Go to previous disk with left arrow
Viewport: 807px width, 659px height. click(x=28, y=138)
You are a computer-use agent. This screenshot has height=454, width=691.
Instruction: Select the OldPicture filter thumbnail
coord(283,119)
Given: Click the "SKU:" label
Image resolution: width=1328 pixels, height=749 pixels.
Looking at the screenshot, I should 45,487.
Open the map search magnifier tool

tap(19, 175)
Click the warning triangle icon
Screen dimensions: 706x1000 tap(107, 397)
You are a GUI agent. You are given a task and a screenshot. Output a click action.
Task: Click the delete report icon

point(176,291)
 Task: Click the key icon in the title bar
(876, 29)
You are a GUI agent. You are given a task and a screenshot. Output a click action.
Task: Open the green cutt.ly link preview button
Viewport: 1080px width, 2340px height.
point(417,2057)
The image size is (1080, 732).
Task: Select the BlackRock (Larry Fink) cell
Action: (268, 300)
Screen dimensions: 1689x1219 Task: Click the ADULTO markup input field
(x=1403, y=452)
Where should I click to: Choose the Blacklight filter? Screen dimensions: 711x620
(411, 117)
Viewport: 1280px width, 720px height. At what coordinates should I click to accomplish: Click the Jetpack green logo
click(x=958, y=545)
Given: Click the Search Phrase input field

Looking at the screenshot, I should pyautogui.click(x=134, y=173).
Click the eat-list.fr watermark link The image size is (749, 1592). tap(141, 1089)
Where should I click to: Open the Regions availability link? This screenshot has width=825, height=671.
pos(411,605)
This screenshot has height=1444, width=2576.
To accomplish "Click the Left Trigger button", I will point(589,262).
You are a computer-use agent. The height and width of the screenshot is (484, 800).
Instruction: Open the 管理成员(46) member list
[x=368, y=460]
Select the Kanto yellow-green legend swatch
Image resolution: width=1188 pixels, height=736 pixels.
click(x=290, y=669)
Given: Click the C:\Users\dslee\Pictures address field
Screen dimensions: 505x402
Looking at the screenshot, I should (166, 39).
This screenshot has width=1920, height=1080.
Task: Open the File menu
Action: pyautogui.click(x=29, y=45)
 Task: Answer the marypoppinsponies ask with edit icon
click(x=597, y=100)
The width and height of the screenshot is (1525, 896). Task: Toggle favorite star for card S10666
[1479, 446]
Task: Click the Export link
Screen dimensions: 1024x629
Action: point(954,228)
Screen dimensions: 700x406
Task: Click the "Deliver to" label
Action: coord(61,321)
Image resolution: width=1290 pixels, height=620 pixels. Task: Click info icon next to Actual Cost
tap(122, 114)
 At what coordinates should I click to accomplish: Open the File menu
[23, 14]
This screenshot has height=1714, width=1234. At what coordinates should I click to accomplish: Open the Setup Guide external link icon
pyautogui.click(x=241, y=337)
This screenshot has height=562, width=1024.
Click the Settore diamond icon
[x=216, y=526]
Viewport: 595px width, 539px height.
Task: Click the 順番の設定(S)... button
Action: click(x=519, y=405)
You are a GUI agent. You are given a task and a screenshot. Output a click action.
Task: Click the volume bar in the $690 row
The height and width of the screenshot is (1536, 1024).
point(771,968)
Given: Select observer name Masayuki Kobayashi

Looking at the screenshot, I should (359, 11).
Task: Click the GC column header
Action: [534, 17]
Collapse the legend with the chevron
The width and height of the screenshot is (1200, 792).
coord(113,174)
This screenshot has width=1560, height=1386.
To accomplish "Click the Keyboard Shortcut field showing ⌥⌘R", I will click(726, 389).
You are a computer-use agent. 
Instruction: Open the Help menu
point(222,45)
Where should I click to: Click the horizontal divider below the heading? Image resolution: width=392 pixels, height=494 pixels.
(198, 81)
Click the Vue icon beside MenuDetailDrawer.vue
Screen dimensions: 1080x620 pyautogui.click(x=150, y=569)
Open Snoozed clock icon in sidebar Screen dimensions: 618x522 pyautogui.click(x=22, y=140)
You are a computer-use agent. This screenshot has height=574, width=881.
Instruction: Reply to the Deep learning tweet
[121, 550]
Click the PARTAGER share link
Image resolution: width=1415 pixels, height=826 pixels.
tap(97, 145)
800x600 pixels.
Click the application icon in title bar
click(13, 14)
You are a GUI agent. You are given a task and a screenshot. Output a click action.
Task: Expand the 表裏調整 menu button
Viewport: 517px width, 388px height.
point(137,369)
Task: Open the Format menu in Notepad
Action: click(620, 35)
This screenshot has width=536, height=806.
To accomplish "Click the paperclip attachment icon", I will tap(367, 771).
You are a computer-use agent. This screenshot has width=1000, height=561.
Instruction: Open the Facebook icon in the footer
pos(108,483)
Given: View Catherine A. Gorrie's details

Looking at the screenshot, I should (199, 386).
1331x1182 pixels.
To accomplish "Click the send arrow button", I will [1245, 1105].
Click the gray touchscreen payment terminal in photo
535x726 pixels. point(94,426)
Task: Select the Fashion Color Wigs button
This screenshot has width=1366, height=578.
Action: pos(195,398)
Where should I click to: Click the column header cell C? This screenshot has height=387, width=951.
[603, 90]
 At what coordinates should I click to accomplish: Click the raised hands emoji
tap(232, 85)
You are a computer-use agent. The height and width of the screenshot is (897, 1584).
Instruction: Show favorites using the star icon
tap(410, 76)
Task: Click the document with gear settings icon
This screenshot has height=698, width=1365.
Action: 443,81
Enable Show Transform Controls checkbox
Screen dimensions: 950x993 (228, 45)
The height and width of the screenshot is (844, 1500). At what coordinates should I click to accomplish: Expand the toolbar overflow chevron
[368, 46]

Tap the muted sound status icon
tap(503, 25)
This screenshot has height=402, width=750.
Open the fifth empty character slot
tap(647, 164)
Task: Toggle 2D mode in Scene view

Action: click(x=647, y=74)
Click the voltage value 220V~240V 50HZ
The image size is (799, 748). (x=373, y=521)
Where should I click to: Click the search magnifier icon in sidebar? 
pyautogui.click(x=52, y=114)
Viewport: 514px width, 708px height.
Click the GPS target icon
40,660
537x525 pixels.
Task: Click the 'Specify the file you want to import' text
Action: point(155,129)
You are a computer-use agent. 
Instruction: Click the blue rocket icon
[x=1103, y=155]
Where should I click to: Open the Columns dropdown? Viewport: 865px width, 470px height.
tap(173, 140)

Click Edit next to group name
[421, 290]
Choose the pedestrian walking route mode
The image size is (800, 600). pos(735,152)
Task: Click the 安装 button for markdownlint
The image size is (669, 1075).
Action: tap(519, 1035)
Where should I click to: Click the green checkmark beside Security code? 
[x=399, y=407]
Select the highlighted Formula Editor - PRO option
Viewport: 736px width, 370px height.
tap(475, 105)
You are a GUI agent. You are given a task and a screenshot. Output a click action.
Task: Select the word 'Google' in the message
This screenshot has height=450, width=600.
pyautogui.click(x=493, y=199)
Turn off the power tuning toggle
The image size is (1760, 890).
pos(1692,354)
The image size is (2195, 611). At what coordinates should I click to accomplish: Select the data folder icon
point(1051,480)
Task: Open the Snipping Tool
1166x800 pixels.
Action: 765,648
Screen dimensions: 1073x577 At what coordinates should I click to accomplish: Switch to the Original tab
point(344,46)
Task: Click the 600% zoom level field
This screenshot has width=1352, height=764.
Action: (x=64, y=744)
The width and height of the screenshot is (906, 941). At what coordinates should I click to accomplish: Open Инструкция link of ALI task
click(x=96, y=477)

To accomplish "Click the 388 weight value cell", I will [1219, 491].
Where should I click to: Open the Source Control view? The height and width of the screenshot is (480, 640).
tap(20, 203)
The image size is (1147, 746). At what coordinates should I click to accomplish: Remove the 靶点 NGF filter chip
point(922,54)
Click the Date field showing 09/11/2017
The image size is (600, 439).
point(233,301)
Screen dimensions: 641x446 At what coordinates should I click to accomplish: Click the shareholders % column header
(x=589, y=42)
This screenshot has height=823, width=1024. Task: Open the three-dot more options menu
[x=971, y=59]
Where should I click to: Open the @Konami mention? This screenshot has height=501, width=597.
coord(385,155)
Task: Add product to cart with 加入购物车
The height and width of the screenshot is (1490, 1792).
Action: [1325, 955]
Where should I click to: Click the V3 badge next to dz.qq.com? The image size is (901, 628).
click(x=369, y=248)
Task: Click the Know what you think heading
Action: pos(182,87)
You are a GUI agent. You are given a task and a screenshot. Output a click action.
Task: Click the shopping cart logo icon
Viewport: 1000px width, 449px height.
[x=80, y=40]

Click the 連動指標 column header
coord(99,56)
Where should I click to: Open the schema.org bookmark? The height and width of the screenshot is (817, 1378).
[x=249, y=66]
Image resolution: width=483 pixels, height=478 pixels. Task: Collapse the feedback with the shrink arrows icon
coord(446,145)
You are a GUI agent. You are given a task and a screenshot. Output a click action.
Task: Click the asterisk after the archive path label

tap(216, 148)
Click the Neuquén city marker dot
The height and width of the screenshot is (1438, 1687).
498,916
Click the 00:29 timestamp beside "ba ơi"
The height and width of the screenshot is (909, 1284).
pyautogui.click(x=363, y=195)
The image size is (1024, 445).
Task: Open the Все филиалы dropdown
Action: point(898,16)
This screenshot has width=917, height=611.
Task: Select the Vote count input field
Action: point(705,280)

**GOAL OF THE EXERCISE:** What is needed is the number of lines in the data that hold the word "cart", with nothing added.

**RESPONSE TO THE TASK:** 2